We’ve removed our idle timeout detection → closing mechanism for TCP connections. It used to serve as a way to detect not-fully-closed-but-dropped connections. Instead, we have properly setup various socket options w/ the kernel to shutdown connections in CLOSE_WAIT
or FIN_WAIT
states.
For the vast majority of our users, this will be a positive change: long-lived connections won’t be closed anymore when there’s no read/write activity happening on them. This is particularly useful for database connections that go through our proxy, but also for websockets and long-polling requests.
The change has been rolled out Today at around 12PM UTC.

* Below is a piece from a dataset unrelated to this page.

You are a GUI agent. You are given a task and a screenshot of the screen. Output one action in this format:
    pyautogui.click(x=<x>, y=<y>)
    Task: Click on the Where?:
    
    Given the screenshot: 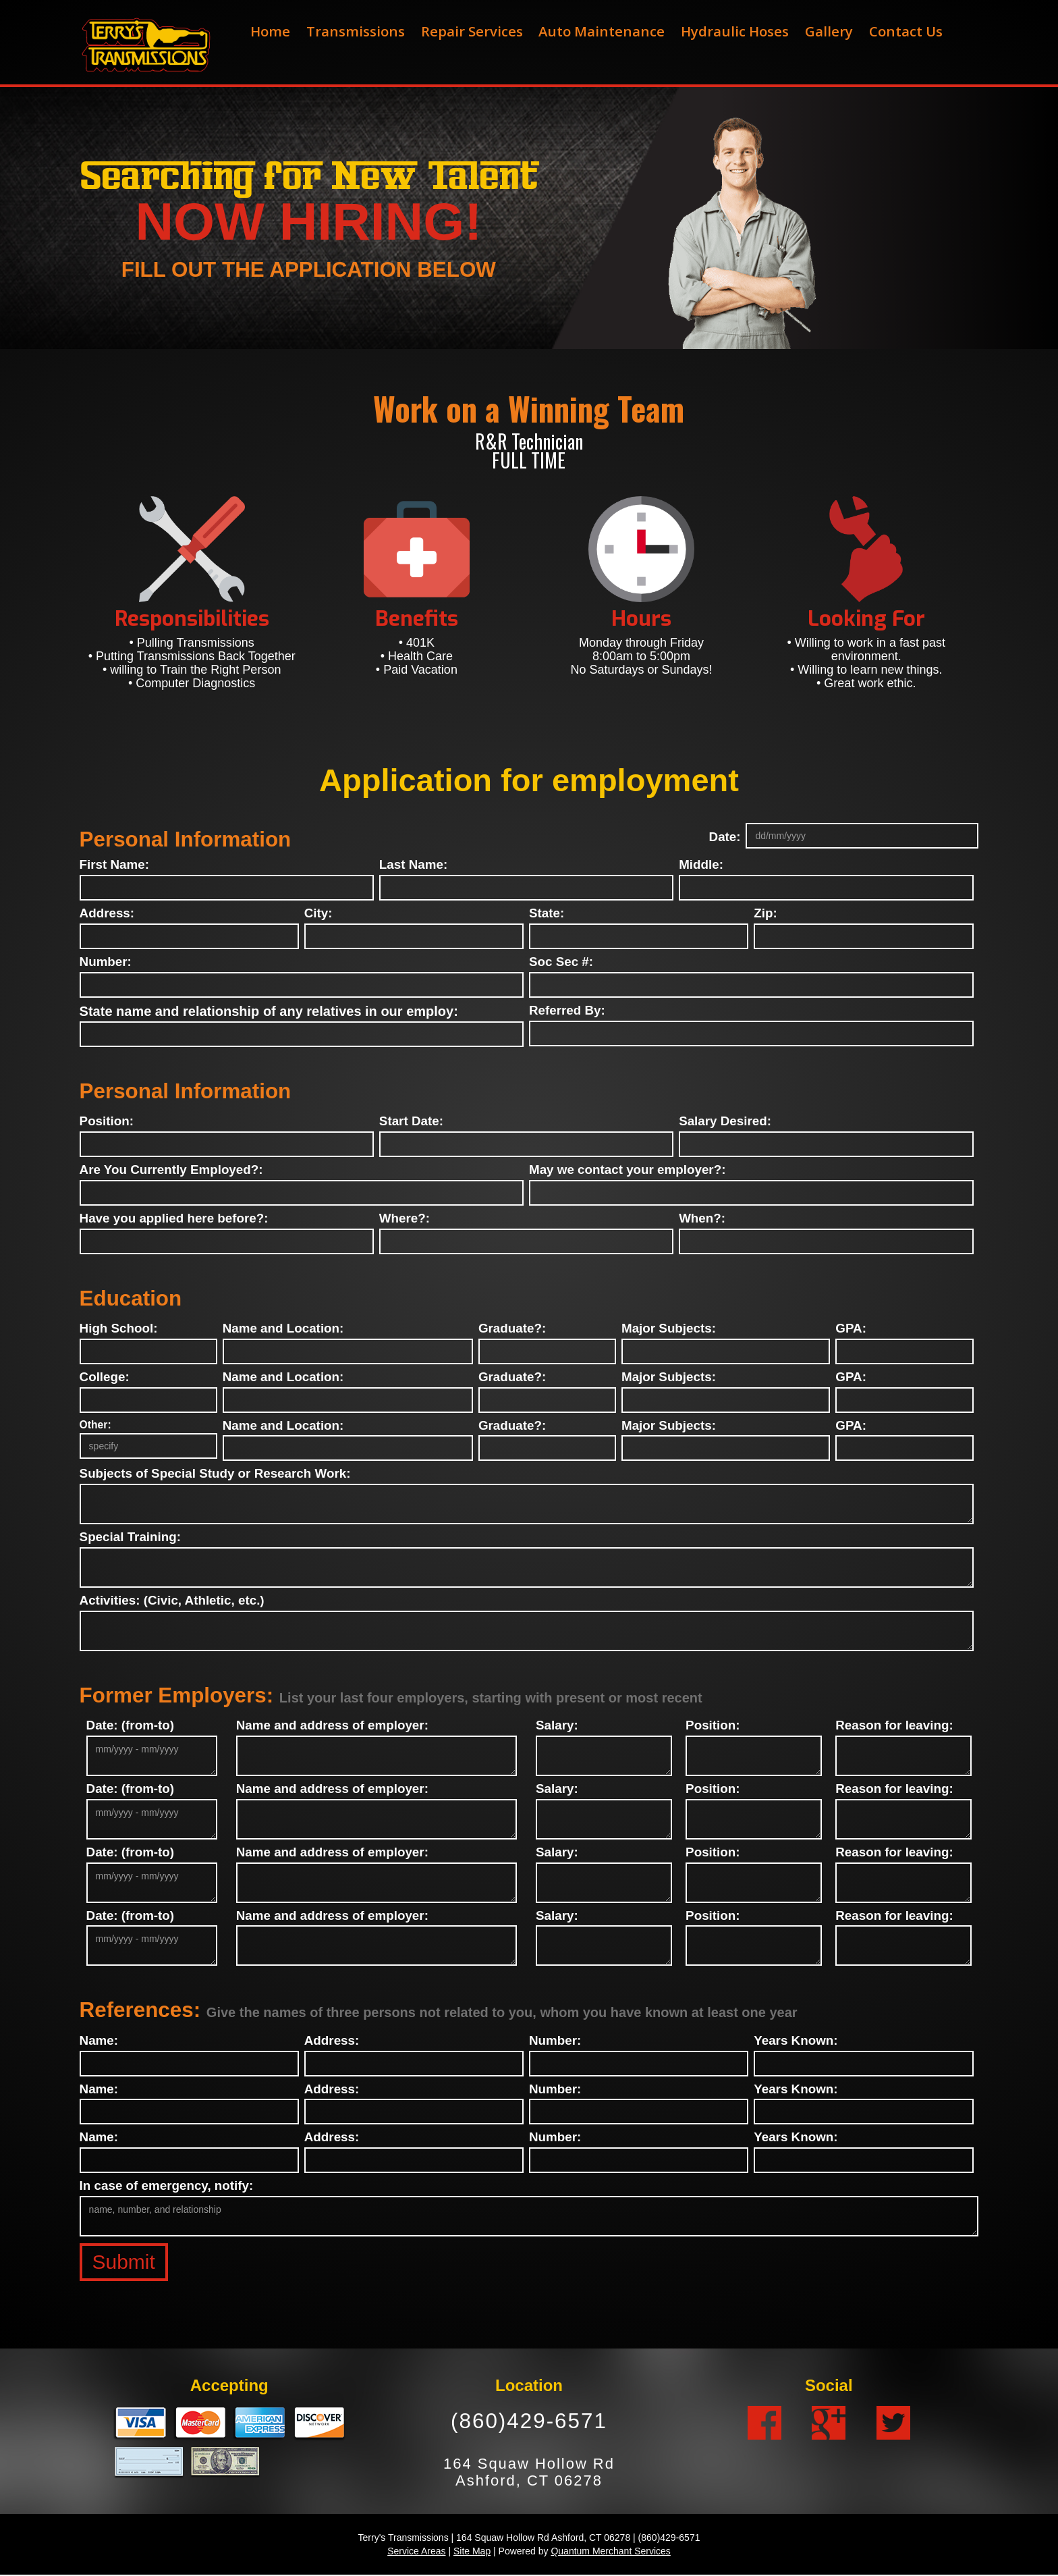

We’ve already noticed some apps reaching edge concurrency limits. That limit is presently set at 2048 concurrent connections per edge per app. We have hundreds of edges, so unless there’s a large spike in traffic for your app in a single region, this shouldn’t be a problem. However, some apps do not properly close their connections leading to an accumulation up the chain when connections map 1-to-1 (e.g. if your app is setup to use “connections”-type concurrency).
We’re adding new log messages coming from our proxy to let you know when we’re shedding load for your app, for example:
Dropped a connection destined for tcp/443 due to a full backlog for your app. We’ll only notify again every power of 10 (hint: check if your app is closing connections properly when it’s done with them)
Note: Rate limiting can also trigger connections to be dropped at the edge.
Both connection drops and rate limitations can be observed via the following metrics:
fly_edge_tcp_connections_drop_count
fly_edge_tcp_rate_limited_count
The fly_edge_tcp_rate_limited_count
includes a “type” label representing which can take a value of either tls
or connections
.
If you are closing your connections properly, still getting connections dropped and that traffic is legit, then we can certainly change the limits for your app!